1999 – A bomb exploded at the government headquarters in Uzbekistan. Gunfire followed the incident. The event apparently was an attempt on the life of President Islam Karimov.

1999 – Kurds seized embassies and held hostages across Europe following Turkey’s arrest of Kurdish rebel leader Abdullah Ocalan.

1999 – Testimony began in the Jasper, TX, trial of John William King. He was charged with murder in the gruesome dragging death of James Byrd Jr. King was later convicted and sentenced to death.

2002 – The operator of a crematory in Noble, GA, was arrested after dozens of corpses were found stacked in storage sheds and scattered around in the surrounding woods.

2005 – The Kyoto global warming pact went into effect in 140 nations.

2005 – The NHL announced the cancellation of the 2004-2005 season due to a labor dispute.

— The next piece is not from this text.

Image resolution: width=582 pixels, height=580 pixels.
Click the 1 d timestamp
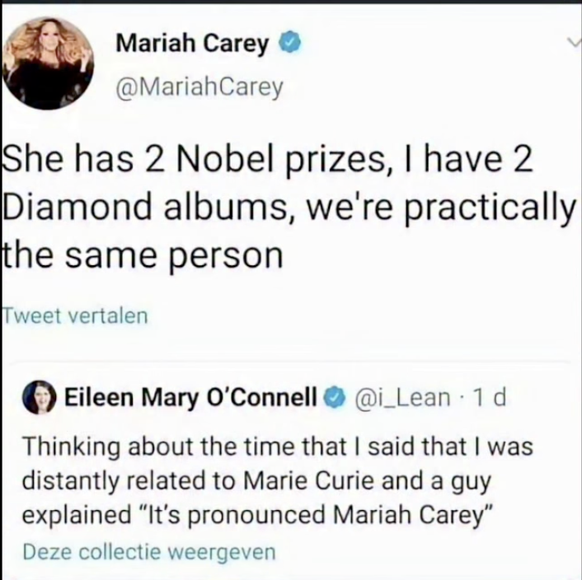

It was the first time a major sports league in North America lost an entire season to a labor dispute.

Today In History – February 15, 2012

1900 – The British threaten to use natives in their war with the Boers.

1903 – Morris and Rose Michtom, Russian immigrants, introduced the first teddy bear in America.

1932 – George Burns and Gracie Allen debuted as regulars on “The Guy Lombardo Show” on CBS radio.

1933 – U.S. President-elect Franklin Roosevelt escaped an assination attempt in Miami. Chicago Mayor Anton J. Cermak was killed in the attack.

1942 – During World War II, Singapore surrendered to the Japanese.

1943 – “My True Story” was heard for the first time on ABC radio.

1946 – Edith Houghton, at age 33, was signed as a baseball scout by the Philadelphia Phillies becoming the first female scout in the major leagues.

1953 – The first American to win the women’s world figure skating championship was 17-year-old Tenley Albright.

1961 – A Boeing 707 crashed in Belgium killing 73 people.

1962 – CBS-TV bought the exclusive rights to college football games from the National Collegiate Athletic Association (NCAA) for a figure of $10,200,000.

1965 – Canada displayed its new red and white maple leaf flag. The flag was to replace the old Red Ensign standard.

1982 – During a storm, the Ocean Ranger, a drilling rig, sank off the coast of Newfoundland. 84 men were killed.

1985 – The Center for Disease Control reported that more than half of all nine-year-olds in the U.S. showed no sign of tooth decay.

1989 – After nine years of intervention, the Soviet Union announced that the remainder of its troops had left Afghanistan.

1991 – The leaders of Czechoslovakia, Hungary and Poland signed the Visegard agreement, in which they pledged to cooperate in transforming thier countties to free-market economies.

1995 – The FBI arrested Kevin Mitnick and charged him with cracking security in some of the nation’s most protected computers. He served five years in jail.

2002 – U.S. President George W. Bush approved Nevada’s Yucca Mountain as a site for long-term disposal of radioactive nuclear waste.